Purchase travel insurance
As with everyone, elderly travellers should purchase travel insurance before they leave Australia. Helping to avoid costly medical expenses overseas, travel insurance offers extra peace of mind and confidence to explore the globe.
Do your research
While young travellers are generally better equipped to cope with longer travel times and basic conditions, elderly travellers may find them rather uncomfortable. Spend time looking for the shortest travel times across all modes of transport you intend to use, research accommodation that is close to attractions and is fitted with elevators and air conditioning, and also opt for aisle seats on planes for easier mobility. If your travel companion has mobility issues, consider researching whether attractions and the transport offered in your planned destination are accessible.
Don’t over pack your itinerary
Although it may be tempting to jam-pack your itinerary with exciting activities and dozens of top attractions, it’s a good idea to remember that older people do get tired faster and that the time it takes to travel from one place to another may be longer than you anticipate. Slow down and savour the journey by choosing just a few activities for each day of travel, and be sure to allow enough time for getting from A to B, as well as recovering from jetlag.
Make luggage manageable
An overloaded suitcase is difficult for anyone to manage, but can be especially difficult for elderly travellers with mobility issues, low vision and other health issues. Consider purchasing a suitcase that is easy to manoeuvre and does not require much strength to move, such as a four-wheeled case, and be careful not to add extra weight by overpacking.
Dress appropriately for travel
To help make travelling more comfortable, advise your travel companions to wear loose-fitting clothing that won’t restrict the body in any way. Pack a light jumper and hat to accommodate any swift weather changes and opt for shoes that are easy to take off and put back on again if you’ll be heading to the airport. Research the average temperature of the destination you’re looking to visit and pack clothing that is best suited.
Keep health in check
Before heading off on your trip, it’s important that your elderly travel companions undertake a complete medical checkup. Those with some medical conditions may be advised not to fly for long periods of time, while others will need to take care so as to not exacerbate underlying health issues. If medications are needed to manage their health issues, it is wise to request a signed letter from their GP or specialist to explain its use to prevent any problems with customs down the line. Be sure to keep all medications in their original packaging and travel with a few extra doses in case of travel delays or other unforeseen events.
Carry water and snacks where possible
Staying hydrated is important, so try and carry water with you, especially when the weather is warm or you intend to do a fair amount of walking. In some countries, it’s safer to drink bottled water than the general water supply, so do a little research before you depart. Also think about carrying some snacks with you as some medications need to be taken with food and they can also offer a welcome energy boost.
Keep comfort in mind
Comfort when travelling is important for all travellers, especially the elderly. With more chronic aches and pains than their younger counterparts, items such as neck pillows help to make travelling a better experience for older people. If elderly travellers plan to take to the skies, compression stockings offer increased comfort and help to reduce the chances of deep vein thrombosis occurring, while transport with bathroom facilities can also help to make a trip more comfortable.

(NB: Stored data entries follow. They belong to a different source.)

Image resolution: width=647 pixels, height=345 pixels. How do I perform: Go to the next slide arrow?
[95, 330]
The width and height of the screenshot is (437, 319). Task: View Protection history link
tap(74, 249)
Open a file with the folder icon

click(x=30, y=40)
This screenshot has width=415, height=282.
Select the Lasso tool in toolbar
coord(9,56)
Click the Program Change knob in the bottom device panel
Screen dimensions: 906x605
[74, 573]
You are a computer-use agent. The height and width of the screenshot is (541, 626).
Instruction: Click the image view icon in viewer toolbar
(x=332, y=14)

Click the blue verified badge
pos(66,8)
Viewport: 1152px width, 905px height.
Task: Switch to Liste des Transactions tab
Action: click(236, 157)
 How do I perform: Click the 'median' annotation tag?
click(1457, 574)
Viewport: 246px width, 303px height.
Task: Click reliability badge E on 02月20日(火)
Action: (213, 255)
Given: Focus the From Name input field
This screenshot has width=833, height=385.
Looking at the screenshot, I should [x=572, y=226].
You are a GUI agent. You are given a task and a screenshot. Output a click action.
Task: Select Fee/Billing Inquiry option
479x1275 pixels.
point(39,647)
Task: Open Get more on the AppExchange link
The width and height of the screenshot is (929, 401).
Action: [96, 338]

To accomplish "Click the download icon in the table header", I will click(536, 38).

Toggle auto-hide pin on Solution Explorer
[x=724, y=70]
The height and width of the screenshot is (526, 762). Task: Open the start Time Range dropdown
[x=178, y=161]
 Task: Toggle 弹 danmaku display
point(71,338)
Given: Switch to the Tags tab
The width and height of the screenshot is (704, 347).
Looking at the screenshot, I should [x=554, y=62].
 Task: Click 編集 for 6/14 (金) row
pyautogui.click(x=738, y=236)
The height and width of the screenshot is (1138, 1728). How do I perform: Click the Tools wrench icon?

Have fun and make plenty of memories
Whether it’s their first time travelling or their fiftieth, make the effort to ensure that your travel companion will be able to visit attractions and destinations that they want to see. Sit down and do some research together and find travel experiences that you both find interesting and exciting. Assist them with mobility and other special needs, but be sure to give them the chance to be independent and soak up the sights and sounds of your destination, and, most importantly, have fun!